** TEXTE FOURNI **
....................

Cette vision d’un cimetière de l’héroïsme et de l'hécatombe des aventuriers et des hommes de main, ajoutée au rythme du film lui-même, n’est pas sans rappeler certaines oeuvres du cinéma japonais des années 60 ou 70. Tel le Goyokin de Hidéo Gosha ou le Rebellion de Masaki Kobayashi qui nous parlaient de la fin des samouraïs, et des derniers sursauts de l'ère féodale agonisante, avec la même lenteur hiératique, L'Assassinat de Jesse James métamorphose la légende en veillée funèbre. Andrew Dominik conçoit une œuvre sur la fin des temps mythiques, la fin d’un monde, et la fin d’un homme. L'Assassinat de Jesse James illustre comment les légendes se construisent, entre mensonges et vérités, invitant certains élus à rentrer dans l’Histoire et d’autres à rester sur le bas côté. Somme toute, Homère nous reste présent à l'esprit. La vanité des gloires usurpées ou non, la fragilité des existences éphémères vouées à périr par les armes, l'ambivalence des êtres et des sentiments abolissent le temps historique ou épique, passé ou à venir.
Ses personnages qui se débattent comme des pantins finissent une balle dans le ventre, dans le dos, dans la tête. La violence est d’autant plus cinglante qu’elle est employée avec parcimonie. Cet instant d’arrêt brutal de la vie, très subtilement saisi, tranche avec la lenteur, le calme mélancolique de l’ensemble.
Coulant comme de l’eau, en apesanteur, pareil au Terrence Malick des Moissons du Ciel, L'Assassinat de Jesse James prend le temps de s’installer de faire vivre, respirer, s’arrêter les personnages, de les cerner au sein de leur environnement, et de les intégrer à l’univers. Le rythme s'attarde à la moindre expression, d’un clignement d’œil à un mouvement de la bouche qui à elle seule est à même de de révéler la douleur. Dans ce temps où les aiguilles semblent s’être arrêtées, les gestes sont décomposés, ralentis, amplifiés. La mise en scène majestueuse, la photo hypnotique de Roger Deakins, le chef opérateur des frères Coen, et la musique envoutante de Nick Cave s'associent en une unité qui confine à l'osmose.

....................

** CONSIGNES **
A. Selon la critique de L'Assassinat de Jesse James, à qui doit-on la photographie du film ?
B. Prolongez la critique de L'Assassinat de Jesse James à partir de la dernière phrase du texte fourni.

....................

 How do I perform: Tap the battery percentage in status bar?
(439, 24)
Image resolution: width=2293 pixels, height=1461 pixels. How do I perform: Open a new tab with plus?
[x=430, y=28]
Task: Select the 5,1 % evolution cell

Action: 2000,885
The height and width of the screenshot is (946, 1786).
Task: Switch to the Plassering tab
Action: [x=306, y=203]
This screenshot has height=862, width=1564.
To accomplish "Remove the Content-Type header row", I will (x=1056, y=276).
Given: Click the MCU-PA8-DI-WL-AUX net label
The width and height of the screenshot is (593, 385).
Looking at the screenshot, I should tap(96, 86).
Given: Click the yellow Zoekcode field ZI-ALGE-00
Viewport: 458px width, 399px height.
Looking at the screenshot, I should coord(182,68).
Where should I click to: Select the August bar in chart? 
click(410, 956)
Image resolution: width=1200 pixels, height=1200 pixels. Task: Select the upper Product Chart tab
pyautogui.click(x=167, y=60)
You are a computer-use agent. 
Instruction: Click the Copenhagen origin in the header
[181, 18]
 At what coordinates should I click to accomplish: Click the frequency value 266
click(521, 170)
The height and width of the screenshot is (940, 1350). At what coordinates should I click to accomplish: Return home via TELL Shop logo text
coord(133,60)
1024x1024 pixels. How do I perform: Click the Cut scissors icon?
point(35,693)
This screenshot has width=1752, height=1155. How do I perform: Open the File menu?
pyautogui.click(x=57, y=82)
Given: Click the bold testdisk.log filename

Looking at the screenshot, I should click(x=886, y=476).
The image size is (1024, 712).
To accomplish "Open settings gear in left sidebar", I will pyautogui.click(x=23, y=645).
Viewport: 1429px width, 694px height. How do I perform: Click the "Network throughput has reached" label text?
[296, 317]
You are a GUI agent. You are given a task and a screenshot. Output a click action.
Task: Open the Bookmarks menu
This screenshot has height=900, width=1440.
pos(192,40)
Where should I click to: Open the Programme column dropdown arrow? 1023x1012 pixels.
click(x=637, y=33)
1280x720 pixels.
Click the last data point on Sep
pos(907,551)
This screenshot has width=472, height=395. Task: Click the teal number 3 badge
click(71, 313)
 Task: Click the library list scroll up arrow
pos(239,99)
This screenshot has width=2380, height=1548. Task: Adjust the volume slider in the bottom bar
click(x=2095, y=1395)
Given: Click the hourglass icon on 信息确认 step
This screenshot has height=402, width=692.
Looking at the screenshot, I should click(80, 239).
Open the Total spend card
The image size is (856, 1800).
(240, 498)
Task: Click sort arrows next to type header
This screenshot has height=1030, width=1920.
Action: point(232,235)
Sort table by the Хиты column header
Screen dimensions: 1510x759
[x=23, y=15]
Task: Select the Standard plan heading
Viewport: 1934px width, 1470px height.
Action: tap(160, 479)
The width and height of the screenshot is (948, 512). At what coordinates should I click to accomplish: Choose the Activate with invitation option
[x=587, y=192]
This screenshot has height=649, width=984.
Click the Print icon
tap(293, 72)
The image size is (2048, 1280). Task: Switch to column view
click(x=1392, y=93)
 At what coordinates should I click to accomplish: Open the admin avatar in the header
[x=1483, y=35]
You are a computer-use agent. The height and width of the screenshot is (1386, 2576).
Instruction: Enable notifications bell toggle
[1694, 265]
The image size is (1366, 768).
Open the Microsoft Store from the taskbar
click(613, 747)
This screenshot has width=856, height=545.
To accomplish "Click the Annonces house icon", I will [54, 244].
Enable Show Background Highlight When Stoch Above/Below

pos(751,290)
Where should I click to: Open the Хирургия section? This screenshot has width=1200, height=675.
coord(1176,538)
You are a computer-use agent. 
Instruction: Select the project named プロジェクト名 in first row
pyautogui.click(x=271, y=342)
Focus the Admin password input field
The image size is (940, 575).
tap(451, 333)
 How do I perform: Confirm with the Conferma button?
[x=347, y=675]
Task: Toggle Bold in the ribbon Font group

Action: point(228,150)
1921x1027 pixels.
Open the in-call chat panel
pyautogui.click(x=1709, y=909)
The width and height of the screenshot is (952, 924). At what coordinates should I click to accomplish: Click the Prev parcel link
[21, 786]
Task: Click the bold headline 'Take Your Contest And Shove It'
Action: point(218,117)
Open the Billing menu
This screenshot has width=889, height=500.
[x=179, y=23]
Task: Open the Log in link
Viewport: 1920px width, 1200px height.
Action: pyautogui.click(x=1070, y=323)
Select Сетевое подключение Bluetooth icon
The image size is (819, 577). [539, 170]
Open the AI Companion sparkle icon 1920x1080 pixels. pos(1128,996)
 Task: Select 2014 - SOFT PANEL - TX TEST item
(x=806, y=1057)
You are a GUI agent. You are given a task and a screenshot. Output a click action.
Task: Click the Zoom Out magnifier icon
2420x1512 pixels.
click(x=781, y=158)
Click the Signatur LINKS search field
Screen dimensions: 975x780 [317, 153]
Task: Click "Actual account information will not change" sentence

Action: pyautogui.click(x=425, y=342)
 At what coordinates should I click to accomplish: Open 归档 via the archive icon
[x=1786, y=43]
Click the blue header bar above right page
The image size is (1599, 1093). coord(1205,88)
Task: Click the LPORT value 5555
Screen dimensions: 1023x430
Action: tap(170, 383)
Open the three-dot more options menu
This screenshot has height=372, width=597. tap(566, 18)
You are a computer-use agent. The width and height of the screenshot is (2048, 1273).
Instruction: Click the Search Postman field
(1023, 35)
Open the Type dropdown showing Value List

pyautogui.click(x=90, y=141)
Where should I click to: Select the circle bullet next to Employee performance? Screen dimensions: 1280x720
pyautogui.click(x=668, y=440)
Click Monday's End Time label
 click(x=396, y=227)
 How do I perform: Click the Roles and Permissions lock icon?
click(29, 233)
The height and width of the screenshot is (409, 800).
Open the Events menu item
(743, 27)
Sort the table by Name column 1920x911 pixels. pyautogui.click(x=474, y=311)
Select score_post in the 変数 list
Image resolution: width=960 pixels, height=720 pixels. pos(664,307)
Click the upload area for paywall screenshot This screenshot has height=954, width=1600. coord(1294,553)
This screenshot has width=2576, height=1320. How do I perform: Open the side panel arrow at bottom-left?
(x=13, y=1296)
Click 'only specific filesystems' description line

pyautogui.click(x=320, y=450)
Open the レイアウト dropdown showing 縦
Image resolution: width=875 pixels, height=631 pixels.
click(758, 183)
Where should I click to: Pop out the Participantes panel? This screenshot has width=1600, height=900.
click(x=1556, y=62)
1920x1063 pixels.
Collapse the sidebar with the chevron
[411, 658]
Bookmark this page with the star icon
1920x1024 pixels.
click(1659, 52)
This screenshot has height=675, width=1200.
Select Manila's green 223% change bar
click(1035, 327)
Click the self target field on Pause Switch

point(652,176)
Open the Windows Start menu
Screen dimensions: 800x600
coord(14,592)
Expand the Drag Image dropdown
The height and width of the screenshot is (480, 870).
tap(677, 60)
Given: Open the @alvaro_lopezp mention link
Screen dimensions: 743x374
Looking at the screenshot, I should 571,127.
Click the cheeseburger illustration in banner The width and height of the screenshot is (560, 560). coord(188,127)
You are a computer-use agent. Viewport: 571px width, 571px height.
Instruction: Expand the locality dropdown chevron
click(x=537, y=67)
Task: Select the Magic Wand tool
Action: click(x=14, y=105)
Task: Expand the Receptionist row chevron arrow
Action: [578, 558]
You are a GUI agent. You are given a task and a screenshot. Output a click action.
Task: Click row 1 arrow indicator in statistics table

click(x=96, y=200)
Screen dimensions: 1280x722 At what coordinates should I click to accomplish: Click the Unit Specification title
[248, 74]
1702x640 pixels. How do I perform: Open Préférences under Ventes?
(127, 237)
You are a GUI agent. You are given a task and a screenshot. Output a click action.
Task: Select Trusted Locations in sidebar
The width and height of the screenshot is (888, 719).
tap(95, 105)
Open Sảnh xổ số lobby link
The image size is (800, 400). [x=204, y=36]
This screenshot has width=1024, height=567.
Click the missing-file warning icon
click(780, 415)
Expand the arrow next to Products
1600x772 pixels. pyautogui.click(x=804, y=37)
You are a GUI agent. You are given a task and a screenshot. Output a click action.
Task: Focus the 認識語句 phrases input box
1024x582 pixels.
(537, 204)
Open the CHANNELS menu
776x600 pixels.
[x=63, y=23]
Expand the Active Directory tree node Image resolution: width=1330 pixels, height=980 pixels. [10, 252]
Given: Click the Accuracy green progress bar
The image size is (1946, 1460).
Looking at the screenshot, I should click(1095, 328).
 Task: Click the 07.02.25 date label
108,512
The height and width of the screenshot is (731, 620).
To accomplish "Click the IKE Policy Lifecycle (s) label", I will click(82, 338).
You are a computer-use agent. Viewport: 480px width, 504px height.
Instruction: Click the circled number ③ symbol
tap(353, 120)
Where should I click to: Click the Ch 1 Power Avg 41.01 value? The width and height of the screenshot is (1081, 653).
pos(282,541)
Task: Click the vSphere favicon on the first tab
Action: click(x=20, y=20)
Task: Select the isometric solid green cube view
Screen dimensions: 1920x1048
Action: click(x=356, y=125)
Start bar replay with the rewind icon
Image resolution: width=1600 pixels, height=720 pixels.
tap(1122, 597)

....................

** RÉPONSES **
A. À Roger Deakins, le chef opérateur des frères Coen.

B.
Le mythe domine, possède et écrase tout autant l’être caché derrière le héros, que l’homme fantasmant le héros pour s'efforcer de lui ressembler : Jesse est emprisonné dans la chimère héroïque, Robert Ford dans son rêve d’être le héros Jesse. Tel un ancêtre du personnage Jennifer Jason Leigh dans Single White Female, l'aspiration schizophrénique à être l'autre conduit au désir de tuer le modèle, pendant qu'un Jesse James suicidaire choisira également en son meurtrier son plus fidèle admirateur.
Sans nous plonger dans des considérations trop psychanalytiques, il paraît évident que dans ce crime quasiment passionnel du modèle sommeille le meurtre symbolique du père . La passion de l'enfant désemparé incapable de se forger sa propre identité et d'exister trouve son accomplissement dans le meurtre. "Puisque je ne puis être lui, puisque je ne puis être aimé de lui, je dois le tuer". Ainsi pour Robert Ford, tuer le dieu, tuer l’idole, revient à effectuer l'unique acte (anti) héroïque, l'unique consécration, l'unique déclaration de son identité. A ce titre, Robert Ford le brimé, l'incompris, le mal aimé dont la fragilité mène à l'ineluctable rappelle parfois le personnage de Baleine de Full Metal Jacket.

L'Assassinat de Jesse James constitue une magnifique réflexion sur la perte de croyance : foi en la "vérité" dont s'est imprégnée la mémoire collective, foi individuelle et foi en toute narration. D'ailleurs, ce choix extrêmement subtil d'une narration extradiégétique qui ne cesse d’anticiper sur les événements et de jeter un regard ironique ou décalé sur l’image, nous met-il pour autant à l'abri d'un nouveau leurre, d'un nouveau mensonge ? Nulle réponse n'étant définitive, voilà ébranlée la notion même de vérité.
Ainsi disparaissent également les frontières du Bien et du Mal dans une conception des personnages qui se confondent avec leurs contraires, quand, dans un anti manichéisme absolu le tueur et le héros se repoussent, s'attirent et échangent tour à tour leur place de victime et de bourreau.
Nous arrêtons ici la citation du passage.